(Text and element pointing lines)
________________________

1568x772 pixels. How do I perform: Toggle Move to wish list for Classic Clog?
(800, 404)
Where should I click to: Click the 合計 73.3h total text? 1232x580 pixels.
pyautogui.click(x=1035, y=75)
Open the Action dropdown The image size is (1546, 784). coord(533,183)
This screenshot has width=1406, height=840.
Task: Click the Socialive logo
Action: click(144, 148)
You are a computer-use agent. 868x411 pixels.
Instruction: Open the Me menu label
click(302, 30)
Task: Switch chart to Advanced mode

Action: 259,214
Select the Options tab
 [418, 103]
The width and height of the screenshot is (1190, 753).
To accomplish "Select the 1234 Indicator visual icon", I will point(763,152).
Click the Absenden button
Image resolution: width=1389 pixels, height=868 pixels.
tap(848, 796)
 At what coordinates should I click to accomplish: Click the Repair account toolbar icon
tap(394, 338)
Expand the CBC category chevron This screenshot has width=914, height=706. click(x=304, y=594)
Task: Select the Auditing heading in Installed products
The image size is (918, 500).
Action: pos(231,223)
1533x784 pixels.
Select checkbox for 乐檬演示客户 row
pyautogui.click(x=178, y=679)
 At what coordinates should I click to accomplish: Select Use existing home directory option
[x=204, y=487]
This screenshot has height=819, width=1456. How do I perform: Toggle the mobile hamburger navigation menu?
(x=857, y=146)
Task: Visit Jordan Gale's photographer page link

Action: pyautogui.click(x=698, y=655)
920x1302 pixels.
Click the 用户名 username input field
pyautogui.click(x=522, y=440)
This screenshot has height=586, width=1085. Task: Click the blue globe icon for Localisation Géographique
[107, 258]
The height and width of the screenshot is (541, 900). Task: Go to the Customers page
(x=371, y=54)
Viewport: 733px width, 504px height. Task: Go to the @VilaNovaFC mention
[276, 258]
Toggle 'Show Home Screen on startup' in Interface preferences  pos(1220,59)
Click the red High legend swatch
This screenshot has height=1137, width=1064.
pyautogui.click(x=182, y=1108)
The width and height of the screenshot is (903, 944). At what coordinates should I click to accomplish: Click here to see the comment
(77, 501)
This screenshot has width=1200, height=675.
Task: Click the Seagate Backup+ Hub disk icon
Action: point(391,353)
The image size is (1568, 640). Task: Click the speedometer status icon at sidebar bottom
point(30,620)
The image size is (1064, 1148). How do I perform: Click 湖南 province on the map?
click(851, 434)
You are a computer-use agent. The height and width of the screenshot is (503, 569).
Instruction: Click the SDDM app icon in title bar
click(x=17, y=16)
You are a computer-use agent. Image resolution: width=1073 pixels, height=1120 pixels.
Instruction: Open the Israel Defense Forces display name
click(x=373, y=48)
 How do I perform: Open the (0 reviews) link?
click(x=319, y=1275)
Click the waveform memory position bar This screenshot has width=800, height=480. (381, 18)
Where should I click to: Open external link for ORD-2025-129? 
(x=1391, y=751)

________________________

Change the lines above so that every "Instruction:" reads "Goal:", and keep everything else the same.

1568x772 pixels. How do I perform: Toggle Move to wish list for Classic Clog?
(800, 404)
Where should I click to: Click the 合計 73.3h total text? 1232x580 pixels.
pyautogui.click(x=1035, y=75)
Open the Action dropdown The image size is (1546, 784). coord(533,183)
This screenshot has width=1406, height=840.
Task: Click the Socialive logo
Action: click(144, 148)
You are a computer-use agent. 868x411 pixels.
Goal: Open the Me menu label
click(302, 30)
Task: Switch chart to Advanced mode

Action: 259,214
Select the Options tab
 [418, 103]
The width and height of the screenshot is (1190, 753).
To accomplish "Select the 1234 Indicator visual icon", I will point(763,152).
Click the Absenden button
Image resolution: width=1389 pixels, height=868 pixels.
tap(848, 796)
 At what coordinates should I click to accomplish: Click the Repair account toolbar icon
tap(394, 338)
Expand the CBC category chevron This screenshot has width=914, height=706. click(x=304, y=594)
Task: Select the Auditing heading in Installed products
The image size is (918, 500).
Action: pos(231,223)
1533x784 pixels.
Select checkbox for 乐檬演示客户 row
pyautogui.click(x=178, y=679)
 At what coordinates should I click to accomplish: Select Use existing home directory option
[x=204, y=487]
This screenshot has height=819, width=1456. How do I perform: Toggle the mobile hamburger navigation menu?
(x=857, y=146)
Task: Visit Jordan Gale's photographer page link

Action: pyautogui.click(x=698, y=655)
920x1302 pixels.
Click the 用户名 username input field
pyautogui.click(x=522, y=440)
This screenshot has height=586, width=1085. Task: Click the blue globe icon for Localisation Géographique
[107, 258]
The height and width of the screenshot is (541, 900). Task: Go to the Customers page
(x=371, y=54)
Viewport: 733px width, 504px height. Task: Go to the @VilaNovaFC mention
[276, 258]
Toggle 'Show Home Screen on startup' in Interface preferences  pos(1220,59)
Click the red High legend swatch
This screenshot has height=1137, width=1064.
pyautogui.click(x=182, y=1108)
The width and height of the screenshot is (903, 944). At what coordinates should I click to accomplish: Click here to see the comment
(77, 501)
This screenshot has width=1200, height=675.
Task: Click the Seagate Backup+ Hub disk icon
Action: point(391,353)
The image size is (1568, 640). Task: Click the speedometer status icon at sidebar bottom
point(30,620)
The image size is (1064, 1148). How do I perform: Click 湖南 province on the map?
click(851, 434)
You are a computer-use agent. The height and width of the screenshot is (503, 569).
Goal: Click the SDDM app icon in title bar
click(x=17, y=16)
You are a computer-use agent. Image resolution: width=1073 pixels, height=1120 pixels.
Goal: Open the Israel Defense Forces display name
click(x=373, y=48)
 How do I perform: Open the (0 reviews) link?
click(x=319, y=1275)
Click the waveform memory position bar This screenshot has width=800, height=480. (381, 18)
Where should I click to: Open external link for ORD-2025-129? 
(x=1391, y=751)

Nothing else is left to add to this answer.